When implanted, the material stimulates cellular proliferation, leading to progressive tissue integration. According to the company, the in-vivo platform enables the bio-mechanical integration of the permanent implant with live tissue and doesn’t trigger an adverse immune response.

An animation explaining the CorNet KPro technology and surgical procedure.

It’s hoped the technology will transform global corneal therapy and provide, for the first time, a reliable and scalable synthetic substitute to the human cornea.

“The surgical procedure was straightforward, and the result exceeded all of our expectations,” Bahar, the surgeon, said.

“The moment we took off the bandages was an emotional and significant moment. Moments like these are the fulfilment of our calling as doctors. We are proud of being at the forefront of this exciting and meaningful project which will undoubtedly impact the lives of millions.”

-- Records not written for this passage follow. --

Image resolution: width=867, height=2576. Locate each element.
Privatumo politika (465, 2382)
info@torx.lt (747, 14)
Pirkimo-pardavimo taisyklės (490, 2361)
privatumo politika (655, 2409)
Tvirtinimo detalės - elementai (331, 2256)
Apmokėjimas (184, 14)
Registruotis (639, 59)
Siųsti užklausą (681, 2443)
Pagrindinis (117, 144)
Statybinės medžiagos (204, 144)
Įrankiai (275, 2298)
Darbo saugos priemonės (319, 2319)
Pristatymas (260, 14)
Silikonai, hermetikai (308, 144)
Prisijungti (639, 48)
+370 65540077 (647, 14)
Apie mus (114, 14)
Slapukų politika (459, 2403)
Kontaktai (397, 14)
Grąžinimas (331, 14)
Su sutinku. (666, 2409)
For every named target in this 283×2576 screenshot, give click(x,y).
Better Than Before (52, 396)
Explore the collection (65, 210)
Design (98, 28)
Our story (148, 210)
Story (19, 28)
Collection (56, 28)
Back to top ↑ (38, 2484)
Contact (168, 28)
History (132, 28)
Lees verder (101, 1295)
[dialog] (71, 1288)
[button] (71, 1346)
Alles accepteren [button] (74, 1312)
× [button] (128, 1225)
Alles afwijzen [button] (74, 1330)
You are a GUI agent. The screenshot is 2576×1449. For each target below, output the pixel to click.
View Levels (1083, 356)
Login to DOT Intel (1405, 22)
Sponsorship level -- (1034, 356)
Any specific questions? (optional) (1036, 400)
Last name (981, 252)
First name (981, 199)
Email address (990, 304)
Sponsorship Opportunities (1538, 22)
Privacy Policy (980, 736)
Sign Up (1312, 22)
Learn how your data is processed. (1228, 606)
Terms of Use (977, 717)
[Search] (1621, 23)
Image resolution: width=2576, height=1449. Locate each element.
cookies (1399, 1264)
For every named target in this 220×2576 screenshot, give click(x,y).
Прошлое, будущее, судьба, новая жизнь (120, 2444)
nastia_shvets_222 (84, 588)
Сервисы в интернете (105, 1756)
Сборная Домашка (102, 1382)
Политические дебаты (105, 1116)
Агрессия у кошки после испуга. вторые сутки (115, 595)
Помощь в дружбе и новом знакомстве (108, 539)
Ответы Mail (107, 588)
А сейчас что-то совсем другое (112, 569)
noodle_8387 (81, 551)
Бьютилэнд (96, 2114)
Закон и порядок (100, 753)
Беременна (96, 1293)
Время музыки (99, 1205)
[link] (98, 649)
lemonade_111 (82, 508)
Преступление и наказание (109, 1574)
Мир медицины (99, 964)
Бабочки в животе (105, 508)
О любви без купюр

Prof Irit Bahar and Dr Gilad Litvin, together with the first-in-human KPro patient Jamal Furani and his daughter.

Dr Gilad Litvin, CorNeat Vision’s co-founder, chief medical officer and the inventor of the device, said unveiling this first implanted eye was a surreal moment.

“After years of hard work, seeing a colleague implant the CorNeat KPro with ease and witnessing a fellow human being regain his sight the following day was electrifying and emotionally moving, there were a lot of tears in the room,” he said.

“This is an extremely important milestone for CorNeat Vision, key in our journey to enable people around the world to fully enjoy their vision potential. I am grateful and honoured to work with an outstanding group of people whose hard work, diligence and creativity, made this moment possible.”

The CorNeat KPro’s first-in-human implantation is the first step in a multi-national clinical trial, aimed at attaining CE Mark, FDA Clearance and China NMPA approval.

A total of 10 patients are approved for the trial at Rabin Medical Center with two additional sites planned to open this month in Canada and six others at different stages in the approval process in France, the US, and the Netherlands.